The matter should then be referred to the hands of a very capable "CAT expert". While the specialties of these "CAT experts" range from Family Physician (Dr. Becker), Psychologist (Dr. Kaplan, Dr. Berry) and to Physiatrist (Dr. Ameis, Dr. Lacerte, Dr. Oshidari, Dr. Delaney). There are very few doctors and health professionals who are familiar enough with the AMA Guides8 to apply them properly when determining the insured's impairment ratings. Additionally, the application of the law as it exists is also necessary. This was noted by Arbitrator Blackman in the Ms. G. and Pilot Insurance9:
Before proceeding, I wish to acknowledge and thank both Dr. Ameis and Dr. Becker for their most helpful evidence and their tremendous expertise in this complicated area of CAT DAC assessment. Their somewhat different philosophical approaches helped to better illuminate some of the shortfalls of the Guides as a less than perfect scientific tool. However, one's enthusiasm for a topic may, on occasion, cloud the sometimes difficult line between neutrality and advocacy.10
For those claiming to be catastrophically impaired by sustaining a 55% WPI or greater, or for those suffering from mental and behavioural disorders (Class IV or Class V), the new definition removed the criteria that an insured's condition must have "stabilized and is not likely to improve with treatment". This has changed to "condition is unlikely to cease to be catastrophic". The new definition does not require ones condition to have stabilized. The new definition also changed the waiting period to apply from 3 years to 2 years, if the first criteria has not been met - "unlikely to cease to be catastrophic".
If your client has sustained multiple injuries, serious consideration should be given to the WPI rating CAT determination. For those injured on or after October 1, 2003, it may be possible to apply for the CAT determination well before the two year mark. Insureds with multiple injuries, particularly acquired brain injuries, have extraordinary needs that will be left unmet without early intervention. Providing the levels of attendant care two years from the date of the accident, or services only someone who is catastrophically impaired will be entitled to, when their need for this support is immediately after the accident, could possibly contribute to the deterioration of an insured's condition.

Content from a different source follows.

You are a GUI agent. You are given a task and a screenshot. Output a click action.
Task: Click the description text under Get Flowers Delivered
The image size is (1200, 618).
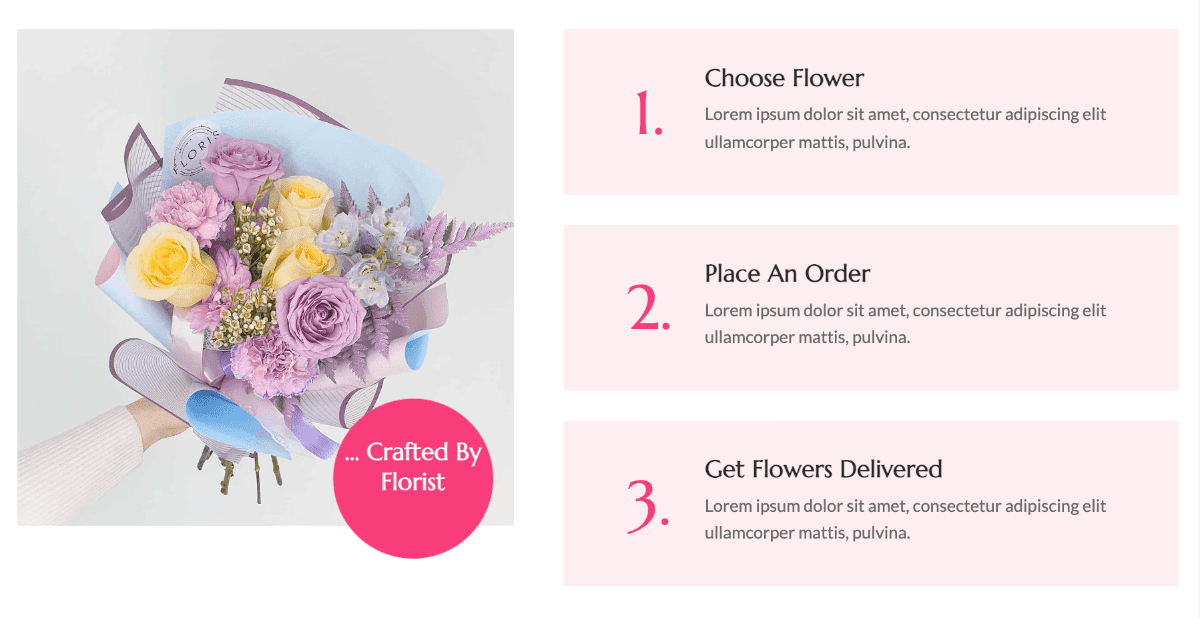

The drafters of the legislation recognized that these claimants who have multiple and massive initial injuries, and who will be left with significant residual impairments, have significant needs immediately after the accident, and therefore allowed for them to apply for the catastrophic determination before the 2 year mark, based on 55% whole person impairment - if their condition was unlikely to cease to be catastrophic. The drafters recognized their great need for support and intervention immediately after the accident, and not 2 years post-accident.
It can therefore be argued, that if your client's initial injuries and potential and real resulting impairments will lead to a combination of a 55% WPI or more, then your client could and should be applying for the CAT determination now.
Unfortunately, many assessors and insurers are ignoring the clear wording of the new definition, and refusing to assess insureds until 2 years have passed. Expert doctors in the catastrophic field, have indicated that they will not assess an insured for a catastrophic determination prior to the 2 year mark, because the insured person's condition has not stabilized with no thought to whether their condition will cease to be a catastrophic one. In my view, this is an incorrect interpretation of the clear and unambiguous qualifying criteria, and should not prevent IE CAT assessors from determining a "best and worst case" scenario when assigning impairment ratings. Further, if the legislators wanted an insured's condition to have stabilized before applying the AMA Guides to their impairments, the drafters would have clearly said so.
Additionally, doctors and treating health care providers can be very reluctant to state that an insured's condition is "unlikely to cease" to be catastrophic because further intervention or surgeries, or rehabilitation will make the insured "whole" again.
THE AMA GUIDES
It is necessary to appreciate that the AMA Guides indicate that a person's condition has to have stabilized before assigning impairment ratings, however, the Guides also state that they are not intended for use on children. The AMA Guides were also not intended to be used for direct financial awards or direct estimates of disabilities. In Snushall v. Fulsang11 , Justice Lax stated the following, taken directly from the AMA Guides:
The Guides state:
Each administrative or legal system that uses permanent impairment as a basis for disability ratings should define its own means for translating knowledge about an impairment into an estimate about the degree to which the impairment limits the individual's capacity to meet personal, social, occupational, and other demands or to meet statutory requirements.
It must be emphasized and clearly understood that impairment percentages derived according to Guides criteria should not be used to make direct financial awards or direct estimates of disabilities12.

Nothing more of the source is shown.